Impact of Compost on Soil Nitrogen, Carbon Cycling, and Biology

This research article examines how compost influences nitrogen and carbon cycling in agricultural soils, with attention to both crop productivity and soil biological processes. The study reports that compost may serve as a nitrogen source or stimulate mineralization of existing soil nitrogen, which means it can sometimes replace part of fertilizer nitrogen used by crops. It also notes that compost can immobilize fertilizer nitrogen under some conditions, showing that compost behavior is context-dependent rather than uniformly beneficial in every system. A key finding is that compost application increased soil respiration, indicating more active microbial decomposition and carbon turnover. The article also reports changes in greenhouse gas fluxes: fertilizer nitrogen rate strongly affected nitrous oxide and methane emissions, with lower fertilizer rates generally reducing those emissions. In addition, compost increased soil carbon content in the upper soil layer compared with no-compost controls, suggesting a possible role in carbon sequestration. Biological indicators also changed, including higher presence of bacterial- and fungal-feeding nematodes in some treatments, which the authors interpret as evidence that compost can shift soil food-web dynamics and potentially influence carbon decomposition and storage. Yield responses were not uniform across sites, but compost did improve yield at the lowest fertilizer nitrogen level in one location, while no yield effect appeared at another site.

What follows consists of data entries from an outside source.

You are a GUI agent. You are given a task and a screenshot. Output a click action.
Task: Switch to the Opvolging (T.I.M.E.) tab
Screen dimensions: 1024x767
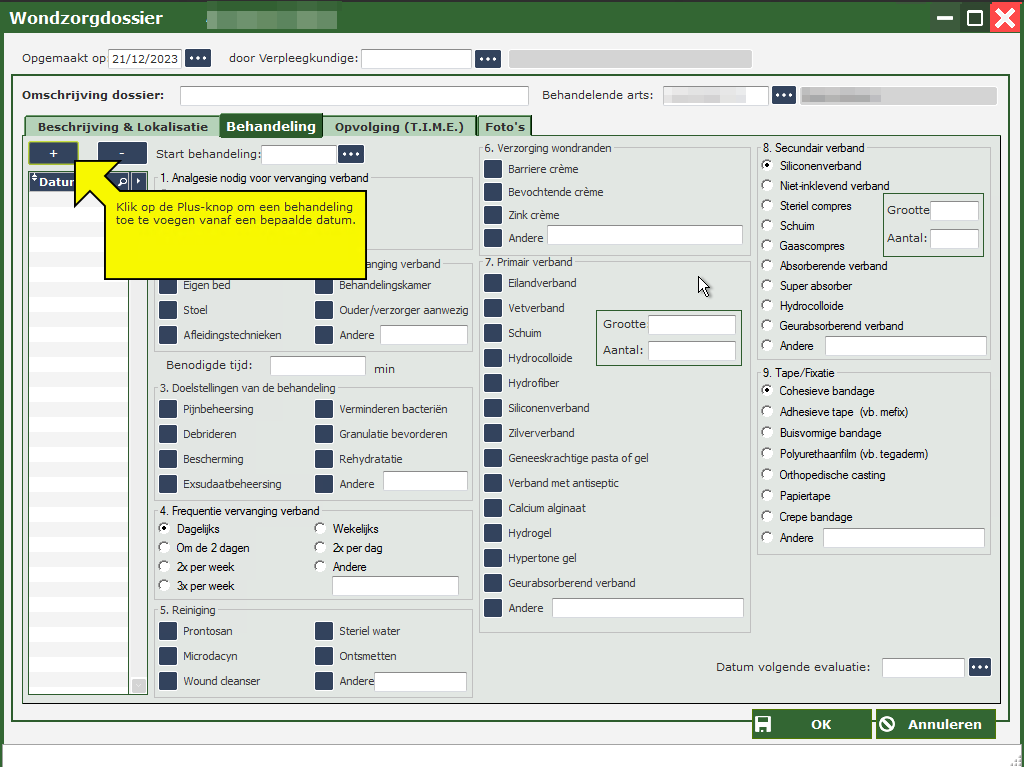(398, 127)
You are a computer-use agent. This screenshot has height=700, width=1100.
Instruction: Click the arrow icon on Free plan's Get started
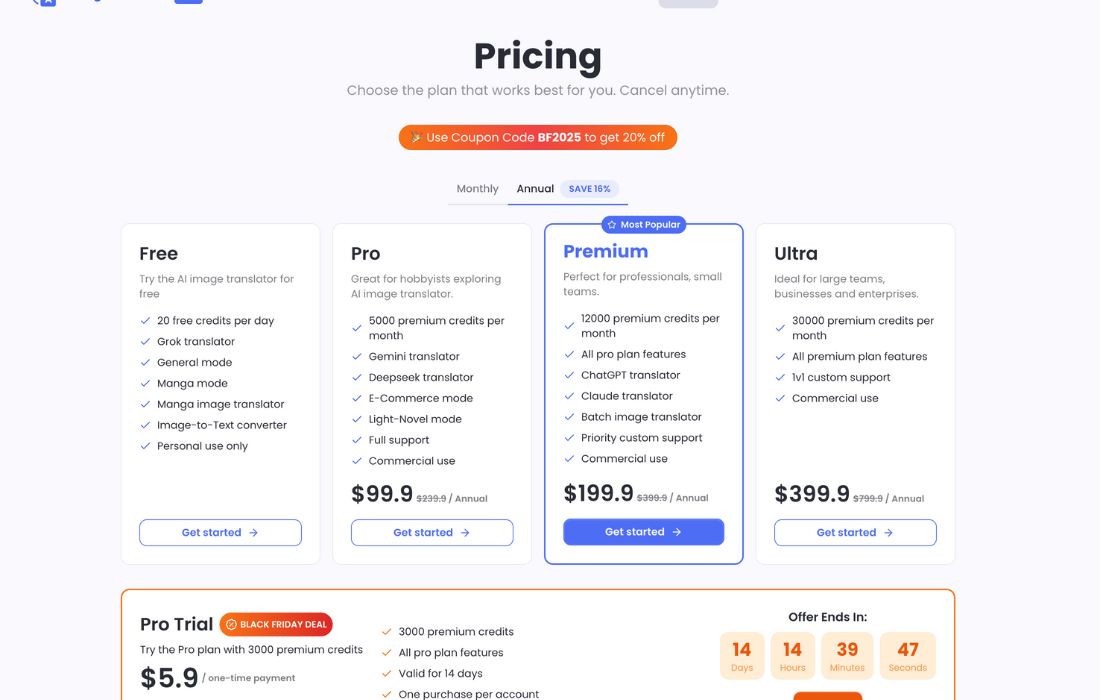coord(253,533)
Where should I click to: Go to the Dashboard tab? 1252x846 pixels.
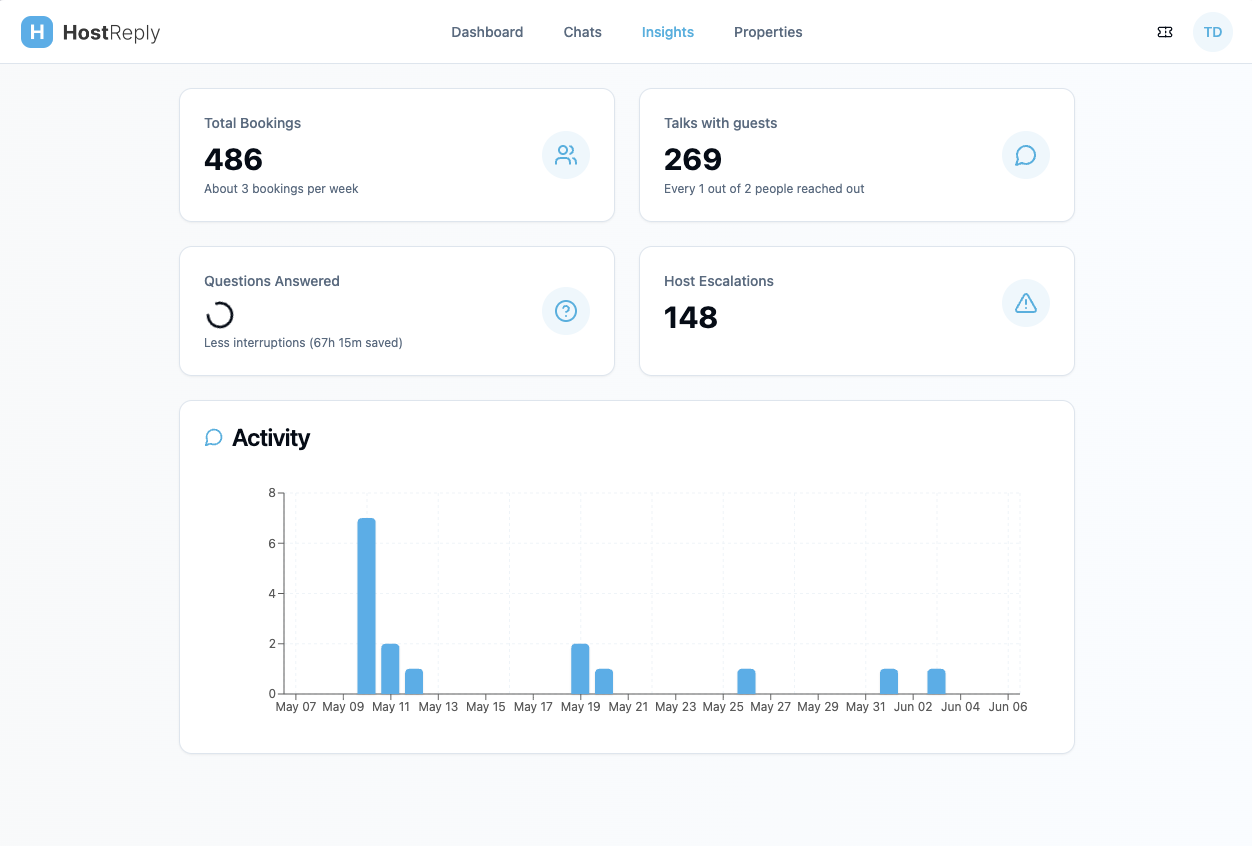(x=487, y=32)

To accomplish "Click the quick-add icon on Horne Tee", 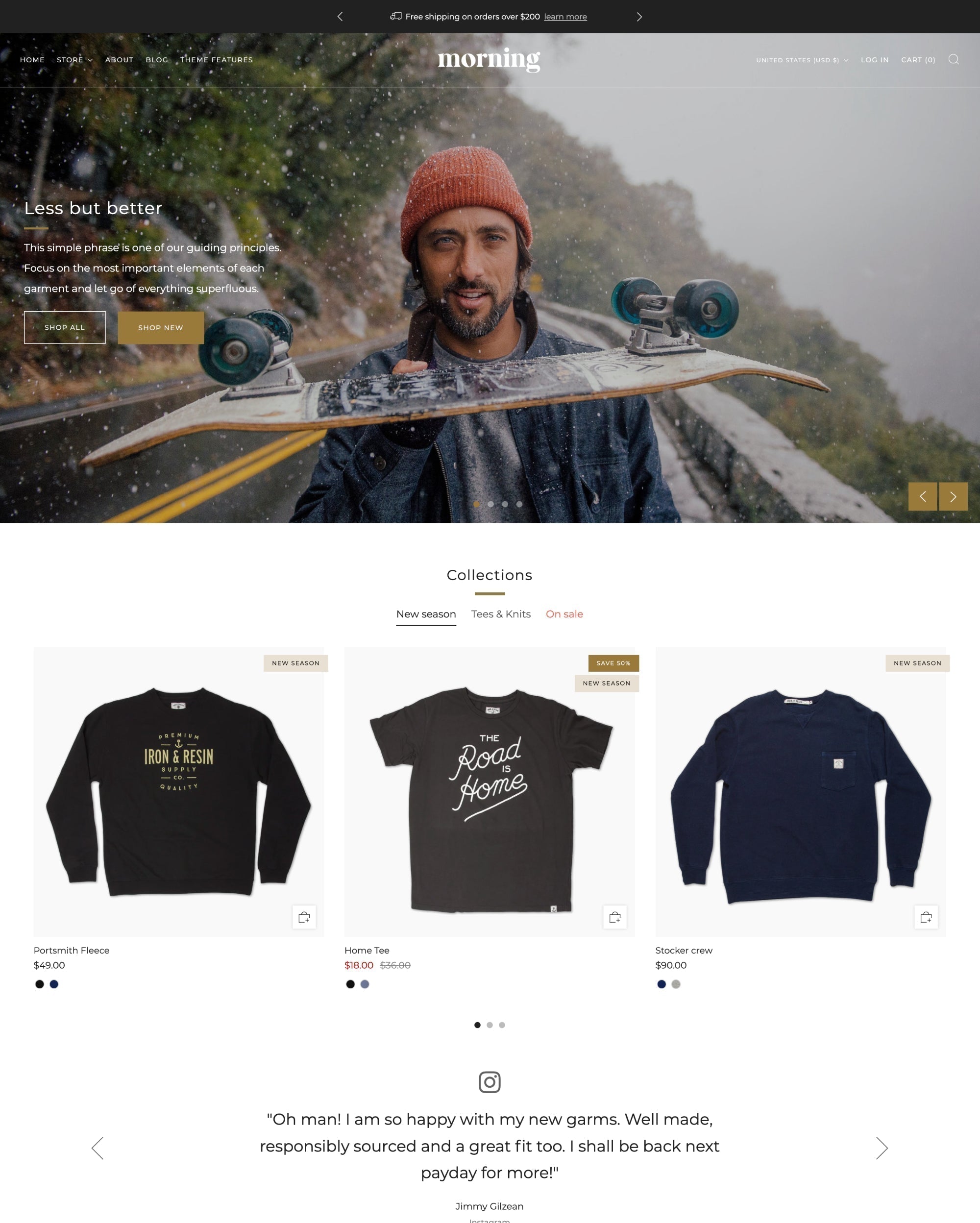I will coord(615,916).
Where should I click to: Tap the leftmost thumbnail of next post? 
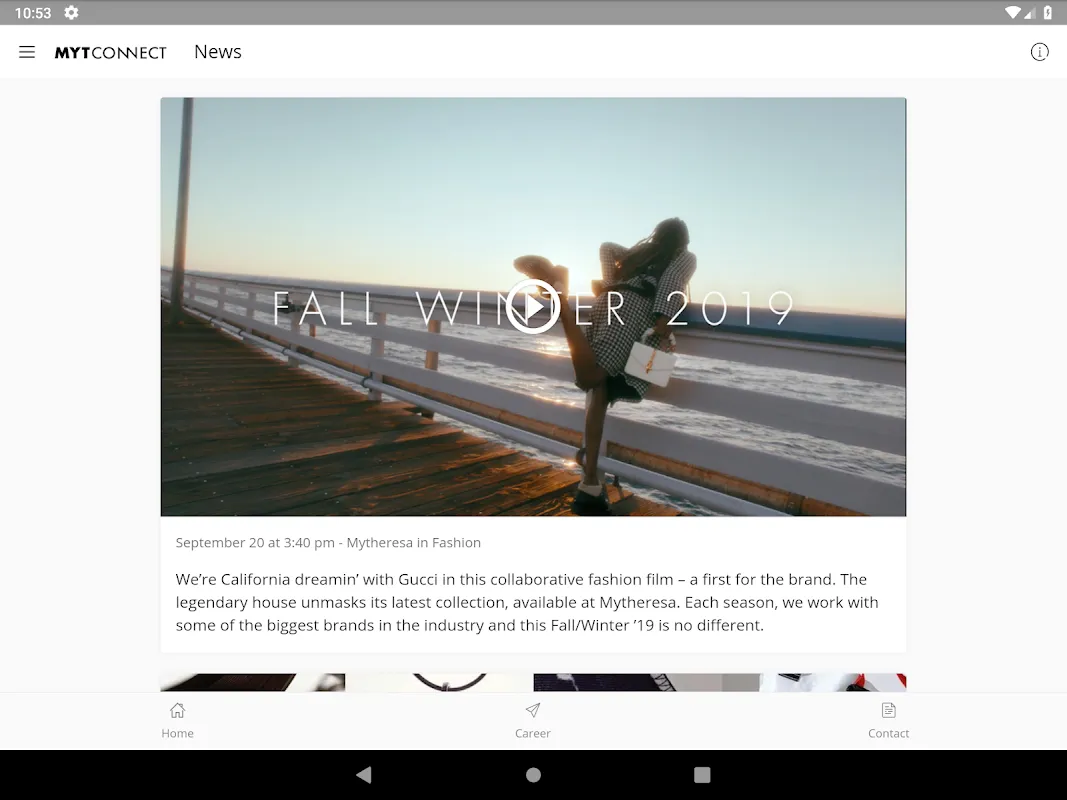[x=252, y=682]
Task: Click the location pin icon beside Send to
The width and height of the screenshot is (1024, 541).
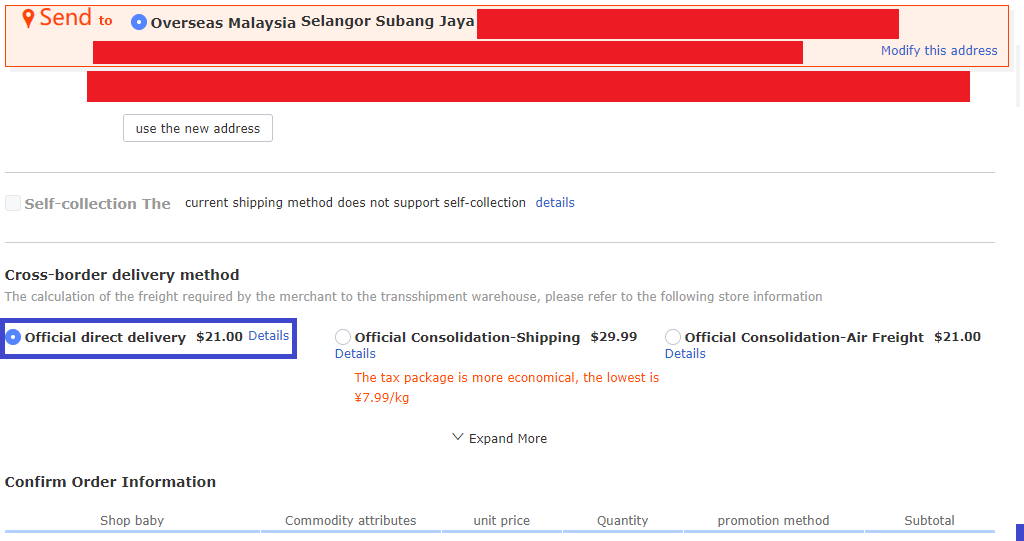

The article also reports changes in plant water status indicators, implying that compost can alter crop physiology depending on background fertility. Overall, this source is useful for practitioners because it goes beyond general statements about compost and shows how compost interacts with nitrogen supply, microbial activity, greenhouse gas emissions, soil carbon, and crop response under different fertility regimes. It is especially relevant for anyone trying to design compost-based fertility programs that balance productivity, soil biology, and environmental outcomes.